**Task**
Retype, exactly as written, every line from the one containing "The height and width of the screenshot is (527, 969)." through the last line of the records below, both included; skip the pictures.
┌─ Data to process
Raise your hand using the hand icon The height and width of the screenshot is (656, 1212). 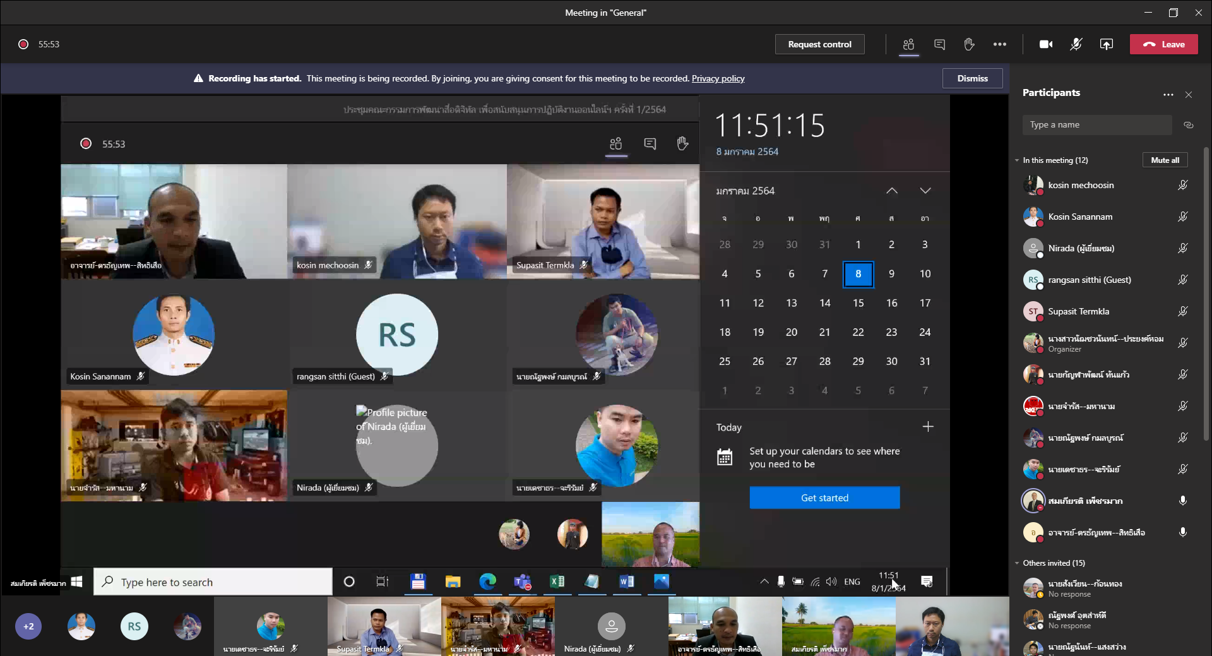tap(969, 44)
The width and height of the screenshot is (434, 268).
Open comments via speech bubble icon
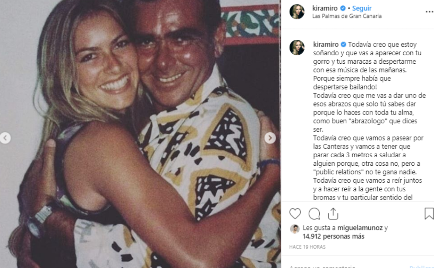click(x=314, y=213)
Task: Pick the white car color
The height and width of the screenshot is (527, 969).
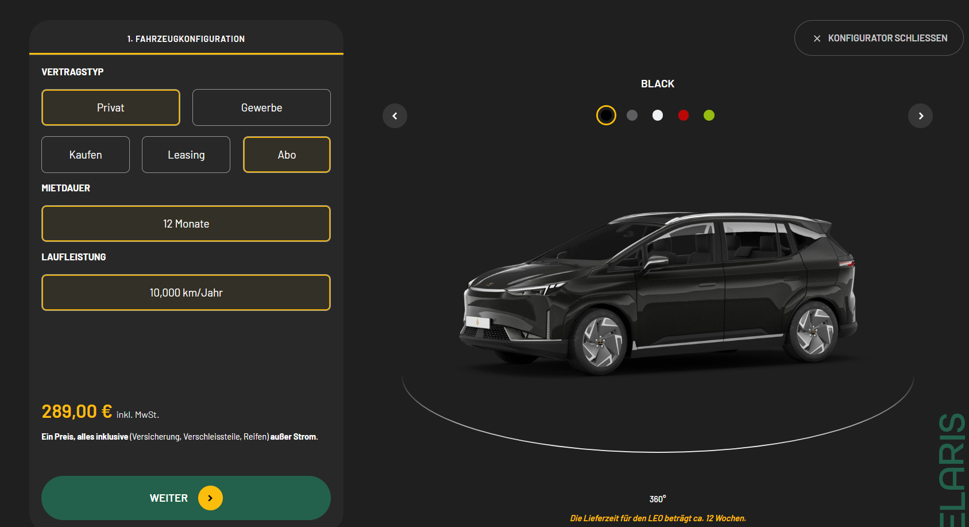Action: click(x=658, y=116)
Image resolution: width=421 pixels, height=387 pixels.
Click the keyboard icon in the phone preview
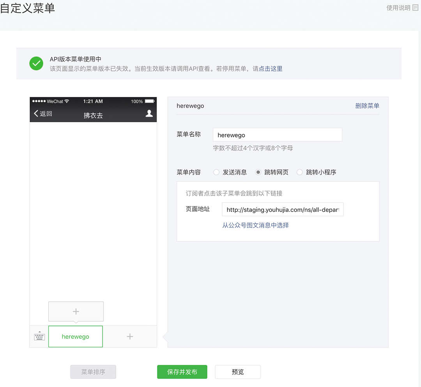tap(39, 336)
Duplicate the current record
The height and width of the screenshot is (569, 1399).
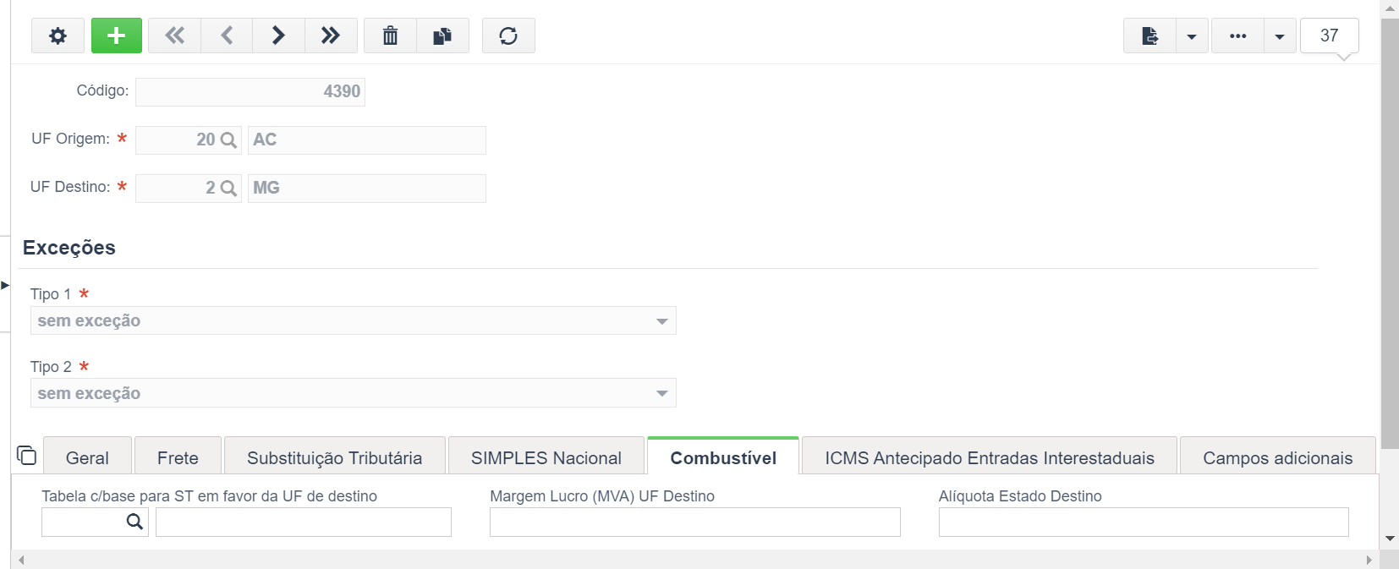(x=442, y=36)
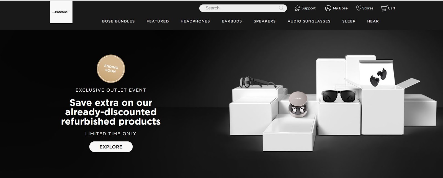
└─
**Response area**
The height and width of the screenshot is (527, 969).
Action: click(x=658, y=116)
Image resolution: width=421 pixels, height=387 pixels.
Click the keyboard icon in the phone preview
tap(39, 336)
Duplicate the current record
The height and width of the screenshot is (569, 1399).
(x=442, y=36)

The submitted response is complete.